## LIST OF TASKS
**A)** In the dictionary entries, update the passage from "LAWRANCE, MARY, afterwards" to "their botanical accuracy.", replacing "flower-painter" with "botanical painter".
**B)** Name every source cited in brackets at the end of the Mary Lawrance entry in the dictionary entries.
**C)** According to the dictionary entries, on what date did Laurentius die?

== TEXT EXCERPT

LAWRANCE, MARY, afterwards Mrs. Kearse (fl. 1794–1830), flower-painter, first appears as an exhibitor at the Royal Academy in 1795 with a flower-piece. She married Mr. Kearse in 1818, but up to 1830 she continued to exhibit studies of flowers, which were finely executed. During the years 1796 to 1799 she published a series of plates illustrating 'The Various Kinds of Roses cultivated in England.' drawn from nature, which are more remarkable for the beauty of their execution than for their botanical accuracy.

[Redgrave's Dict. of Artists; Graves's Dict. of Artists, 1760-1880; Lowndes's Bibl. Man.]

L. C.

LAWRENCE. [See also Laurence.]

LAWRENCE or LAURENTIUS (d. 619), second archbishop of Canterbury, accompanied Augustine [q. v.] when he first set out from Rome for England in 696, remained at Aix when Augustine returned to Rome, and finally landed with him in Thanet in 697. He is described as a priest (presbyter), apparently in contrast with a certain Peter, described as a monk (Historia Ecclesiastica, i. 27). But the inference that he was not a monk has been disputed (Mabillon, Acta SS. O.S.B. ii. 67; Elmham, p. 127). Augustine sent him to Rome in 601 with a letter to Pope Gregory, and on his return he brought with him a new body of missionaries. When Augustine felt that his end was near, he ordained Laurentius as his successor, probably in the spring of 604, and Laurentius succeeded to the see of Canterbury on Augustine's death on 26 May. He laboured vigorously to strengthen the new church, and tried to bring the Britons and the Scots of Ireland into conformity with it. He wrote, with Bishops Mellitus [q. v.] and Justus [q. v.], to the Scottish bishops and abbots, complaining of the unfriendly conduct of a Scottish bishop named Dagan, and sent another letter to the British priests exhorting them to unity. These letters were ineffectual, but he is said to have won over a certain Irish archbishop named Tereran, supposed to be a bishop of Armagh, who was attracted to England by his fame (Eccl. Docs, iii. 61 T 62). In 610 he sent Mellitus to Rome on a mission concerning some needs of the English church. The church of St. Peter and St. Paul begun by Augustine at Canterbury is said to have been finished and consecrated by him in 613. When, after the accession of Eadbert [q. v.] to the kingship of Kent, Mellitus and Justus left England in 617 or 618, Laurentius was minded to follow their example. One day, however, he came before the king and showed him his back covered with the marks of stripes, telling him that the night before as he was sleeping in the church of St. Peter and St. Paul, St. Peter appeared to him, and chastised and rebuked him for his intention. Eadbert was converted, and Mellitus and Justus were recalled. Laurentius died on 2 Feb. 619, and was buried by his predecessor in the north porch of the church of St. Peter and St. Paul. All that is certainly known about him is told by Bæda. Elmham adds that he blessed two abbots of the monastery of St. Peter and St. Paul, and a manuscript life by Goscelin states that he went to Fordun (?Ford in Kent) and built a church there.

====
== COLLECTED DATA

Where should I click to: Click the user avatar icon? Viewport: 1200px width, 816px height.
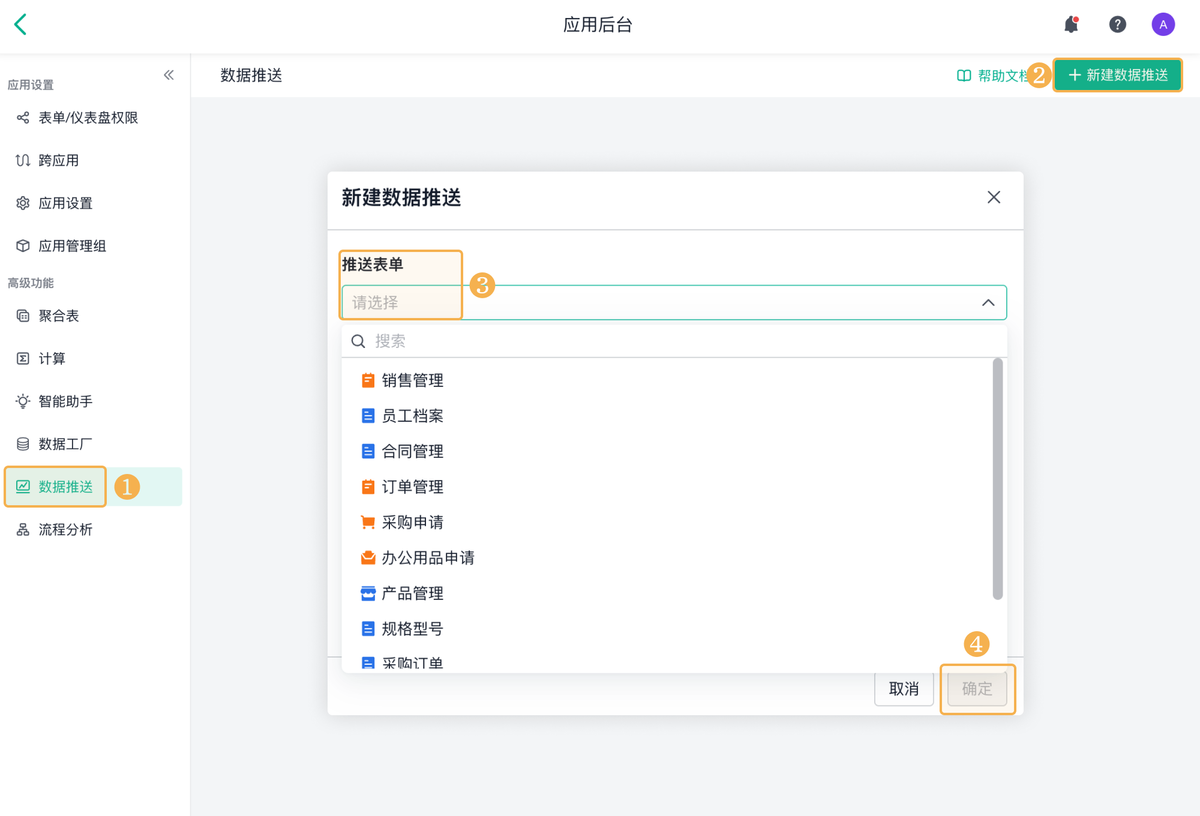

====

## OUTPUTS FOR THE TASKS
**A)**
LAWRANCE, MARY, afterwards Mrs. Kearse (fl. 1794–1830), botanical painter, first appears as an exhibitor at the Royal Academy in 1795 with a flower-piece. She married Mr. Kearse in 1818, but up to 1830 she continued to exhibit studies of flowers, which were finely executed. During the years 1796 to 1799 she published a series of plates illustrating 'The Various Kinds of Roses cultivated in England.' drawn from nature, which are more remarkable for the beauty of their execution than for their botanical accuracy.

**B)**
- Redgrave's Dict. of Artists
- Graves's Dict. of Artists, 1760-1880
- Lowndes's Bibl. Man.

**C)** He died on 2 Feb. 619.